Илуге вовсе не возражал против того, чтобы расположиться на пригорке. Признаться, в голову ему как-то сами собой полезли весьма приятные мысли. А здесь, на солнышке… Если остановиться так, чтобы их не заметили, вполне можно заняться тем, чего в последнее время обоим не хватает.

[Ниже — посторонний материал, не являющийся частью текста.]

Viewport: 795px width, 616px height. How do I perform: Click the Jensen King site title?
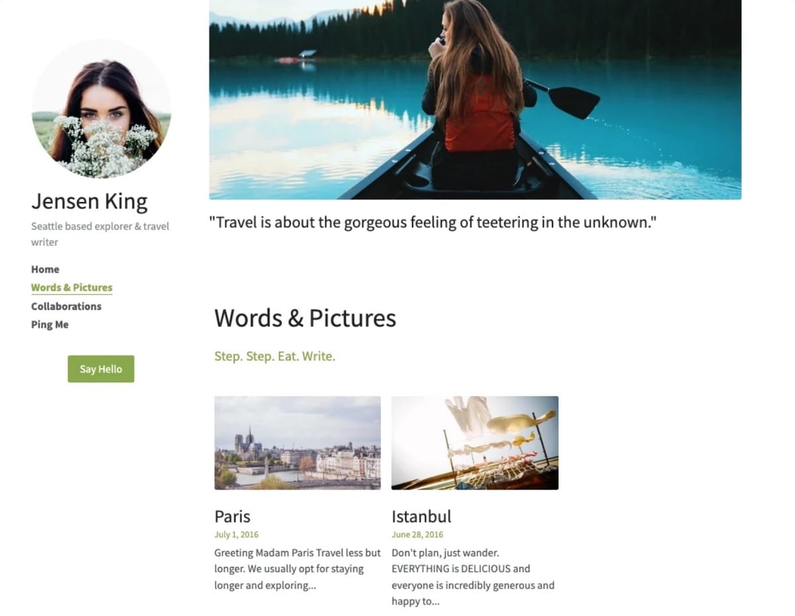[x=89, y=201]
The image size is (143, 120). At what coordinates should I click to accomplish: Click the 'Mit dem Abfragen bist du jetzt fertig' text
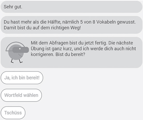click(69, 43)
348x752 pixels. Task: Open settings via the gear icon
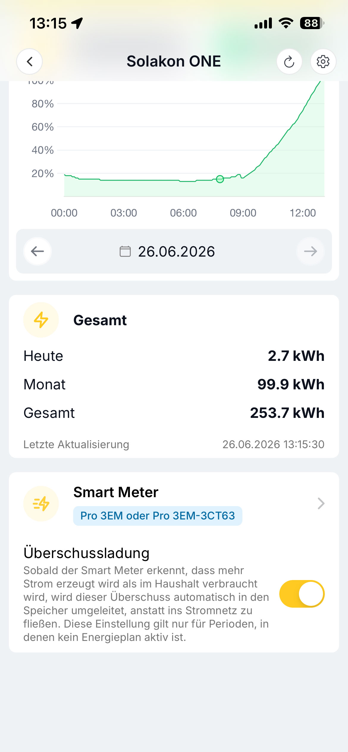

Заехав за сопку так, чтобы их никто не увидел, они расположились на небольшом пригорке, поросшем сплошным ковром каких-то крошечных белых цветов. Илуге безропотно позволил Нарьяне снять с себя халат и безрукавку, как бы ненароком поглаживая девушку свободной рукой по спине и волосам. Они жадно поцеловались, вмиг забыв о цели своего приезда. В безоблачном небе высоко над ними висела какая-то птичка, раздавленные цветы пахли нежно и терпко. Кони, многозначительно фыркая, отошли и принялись щипать сочную молодую травку неподалеку.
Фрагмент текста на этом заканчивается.